クロトは出入り口の壁から顔半分出すとガッツポーズを見せた。
「今の俺には無理みたいだ。倒していいぞ!ファイト♪」
サーシャはため息をつき、クロトが倒すかもしれないと思い手を付けなかったイベントモンスターを一撃で倒した。
そして安全地帯に戻るとクロトに向き直った。
「今のレベルはいくつなんだ?ずいぶん無謀な戦いに見えたが」
クロトはサーシャの攻撃力に圧倒されながらも答えた。
「あぁ、昨日60になった。それでこのクエストが出現したんだ」
なるほど。サーシャは腰に手を当てると
「すでに知っているかもしれないが、このクエストの報酬はNPCショップで買える。無理に攻略する必要はないんだぞ」
と言った。
クロトは、はぁーーーと大袈裟にため息をつくと、呆れながら言った。
「おまえアホか?ゲームすんなら全部やり尽くしたほうがお得に決まってんだろ?」
ふむ、とサーシャは思う。そういう考え方もあるにはある。が···
「『ハマーの頼みごと』の攻略適正レベルは70だ。パーティを組んだとしても、少なくともレベル65は必要だろう。ゲームを楽しみたいのなら力量に合った場所に行くことだな」
クロトはカラカラと笑った。
「あぁ、そうだな。でもいいんだよ。おまえに会えたしな」
サーシャは動きを止める。
「そうか···そうだな、クロトは私の命の恩人だ。ありがとう」
クロトは、あっはっはーと大袈裟に胸を反らせていたが、次の瞬間ガバーと土下座し
「たのーーーむ、俺にレベル上げの指南をしてくれーい!」
と、両手を拝むように掲げた。
サーシャは、「あ、あぁ、もちろん構わん」と返事をしながら、頭では全く別のことを考えていた。
次回2/14更新
ー用語解説
募集掲示板:ゲーム内で掲示、閲覧できる板。パーティ、アイテム、身内用·私用等の種類分けがされており、ゲーム中いつでも確認できる。
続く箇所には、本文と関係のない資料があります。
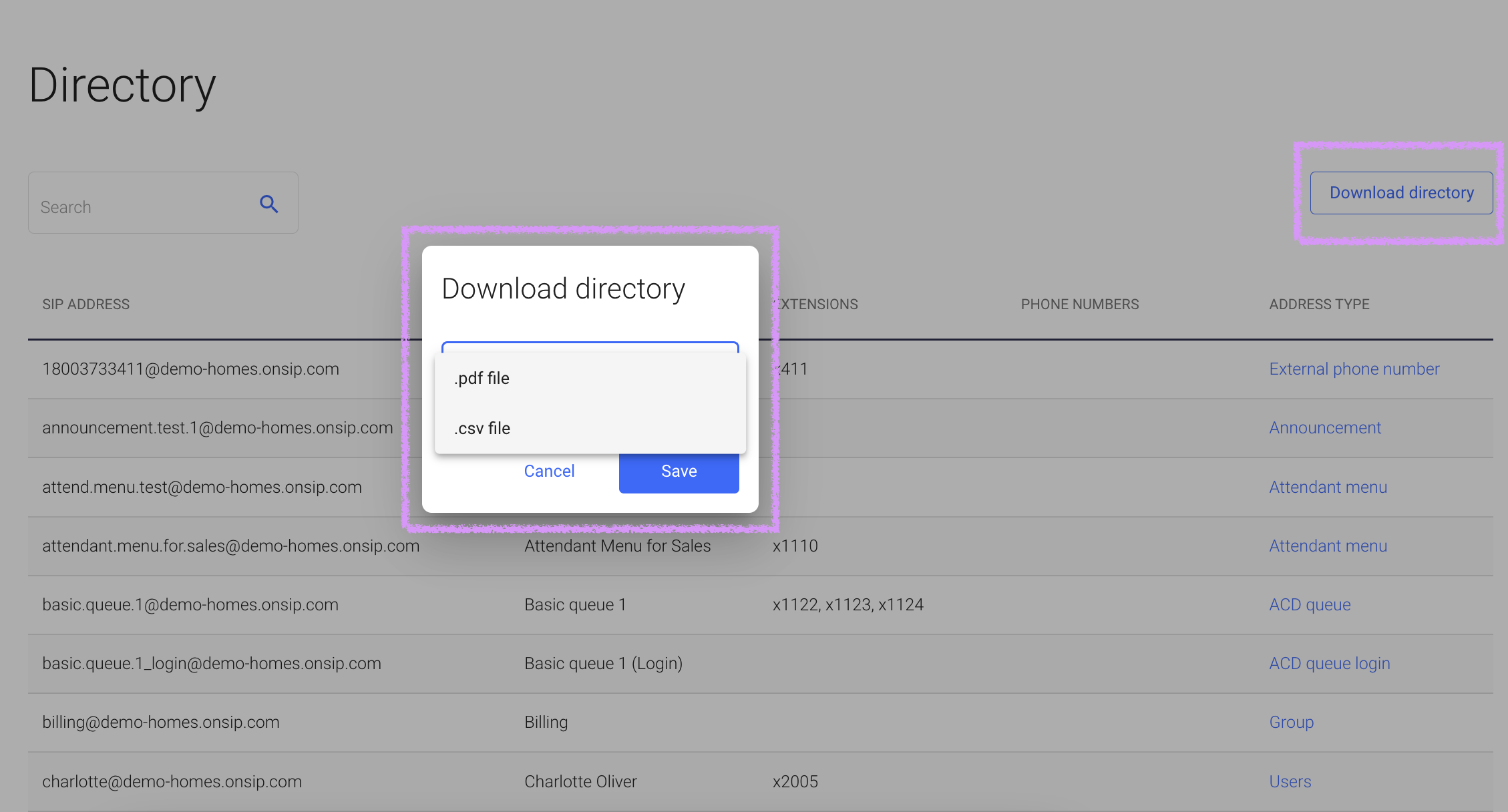
Task: Select the ".csv file" option
Action: coord(482,428)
属性:攻撃属性(剣付与)と防御属性(鎧付与)がある。敵も同様。敵の攻撃属性と逆の属性を鎧に付与することで、ダメージ軽減ができる。最初から鎧に属性を付加する場合と、スキルで一時的に付加する場合とがある。
クロト:楽しければそれでいい主義の青年グラフィックのキャラクター。サーシャの窮地を救い、その見返りに育成指南を願い出る。